■ **Work request**: Give back exactly the lines from the one that includes "The image size is (1330, 748)." to the last line below, both included, and no further lines.

Supplied material section start

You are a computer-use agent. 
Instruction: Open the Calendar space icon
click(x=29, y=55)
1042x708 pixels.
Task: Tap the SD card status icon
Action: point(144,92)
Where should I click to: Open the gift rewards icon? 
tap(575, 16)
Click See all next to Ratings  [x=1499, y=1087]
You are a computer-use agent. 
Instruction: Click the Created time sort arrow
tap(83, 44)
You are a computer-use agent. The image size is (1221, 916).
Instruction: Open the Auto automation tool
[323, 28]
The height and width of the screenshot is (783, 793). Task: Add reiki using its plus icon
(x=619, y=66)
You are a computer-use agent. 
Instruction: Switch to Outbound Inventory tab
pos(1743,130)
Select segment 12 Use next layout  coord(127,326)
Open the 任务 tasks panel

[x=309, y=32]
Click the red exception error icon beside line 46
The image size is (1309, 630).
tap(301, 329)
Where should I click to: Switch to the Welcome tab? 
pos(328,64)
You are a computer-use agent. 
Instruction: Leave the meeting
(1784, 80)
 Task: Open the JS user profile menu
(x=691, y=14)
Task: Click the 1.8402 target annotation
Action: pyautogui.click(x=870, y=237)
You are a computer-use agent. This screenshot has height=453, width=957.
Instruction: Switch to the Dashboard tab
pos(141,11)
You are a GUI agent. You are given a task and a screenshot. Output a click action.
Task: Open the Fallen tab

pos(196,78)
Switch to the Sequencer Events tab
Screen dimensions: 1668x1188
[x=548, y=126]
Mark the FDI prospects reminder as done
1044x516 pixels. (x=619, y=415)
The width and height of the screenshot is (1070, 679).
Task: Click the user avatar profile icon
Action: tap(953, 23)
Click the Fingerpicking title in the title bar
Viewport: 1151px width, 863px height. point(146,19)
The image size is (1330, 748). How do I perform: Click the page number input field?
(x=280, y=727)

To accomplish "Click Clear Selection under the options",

Supplied material section end

■ **Answer space**:
The image size is (1330, 748). How do I perform: Click the page number input field?
(x=280, y=727)

To accomplish "Click Clear Selection under the options",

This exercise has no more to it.